Update the doc in the code.

lialan · lialan · commit c8157f00e485 · 2025-06-23T19:12:04.000-04:00
diff --git a/mlir/include/mlir/Dialect/AMDGPU/IR/AMDGPU.td b/mlir/include/mlir/Dialect/AMDGPU/IR/AMDGPU.td
@@ -921,7 +921,20 @@ def AMDGPU_TransposeLoadOp :
   let summary = "MLIR wrapper for CDNA Transpose Load instructions";
   let description = [{
     The `amdgpu.transpose_load` op is a wrapper around the `ds_read_tr` instructions.
-
+    The transpose load op represents a subgroup load from LDS memory,
+    where the subgroup of threads collectively reads a matrix from the source
+    memref, with each thread reading a vector of the matrix, and gets a transposed matrix
+    in as the result.

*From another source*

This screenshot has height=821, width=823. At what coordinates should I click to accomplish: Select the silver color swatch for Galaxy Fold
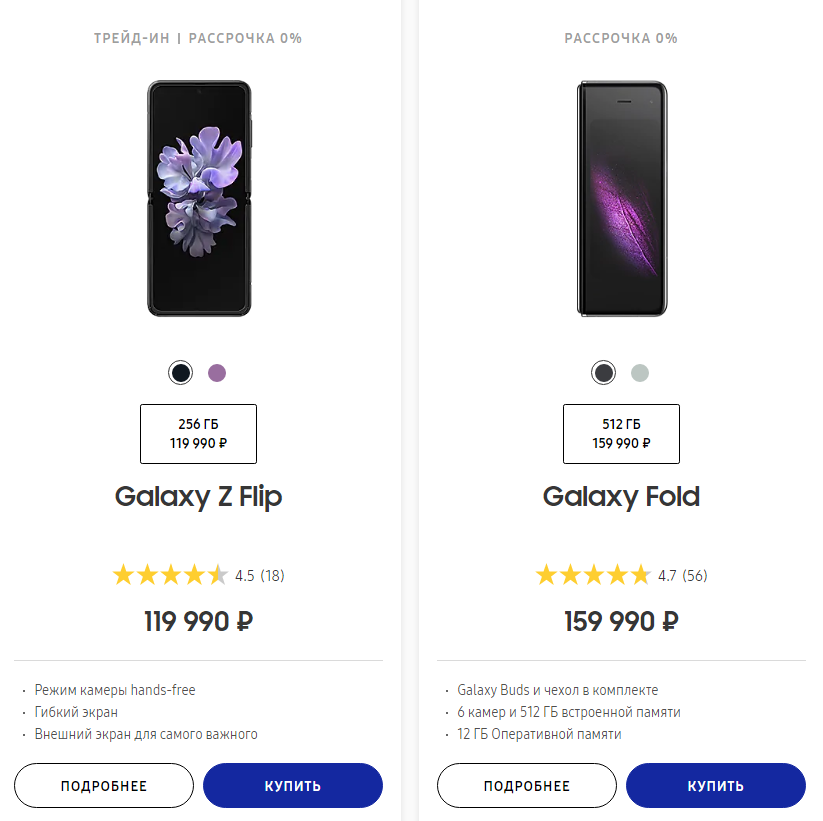640,372
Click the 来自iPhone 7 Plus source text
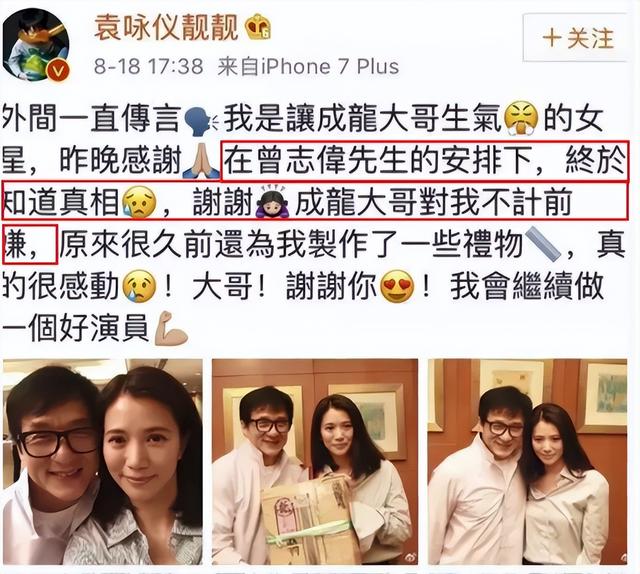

That is, each thread reads a vector of the col-major matrix at different
+    indices, and the thread's read result is a vector of the corresponding row of the transposed
+    matrix.
+
+    This op is a direct wrapper around the ROCDL `ds_read_tr` family intrinsics. Please refer
+    to the ROCDL documentation for more details about its exact semantics.
+
+    Format example:
+    ```
+    %0 = amdgpu.transpose_load %src[%srcIndices] : memref<128x256xf16> -> vector<4xf16>
+    ```
     Operands:
     * `$src`: LDS memref to read from.
     * `$srcIndices`: indices into `$src` to read from for this thread.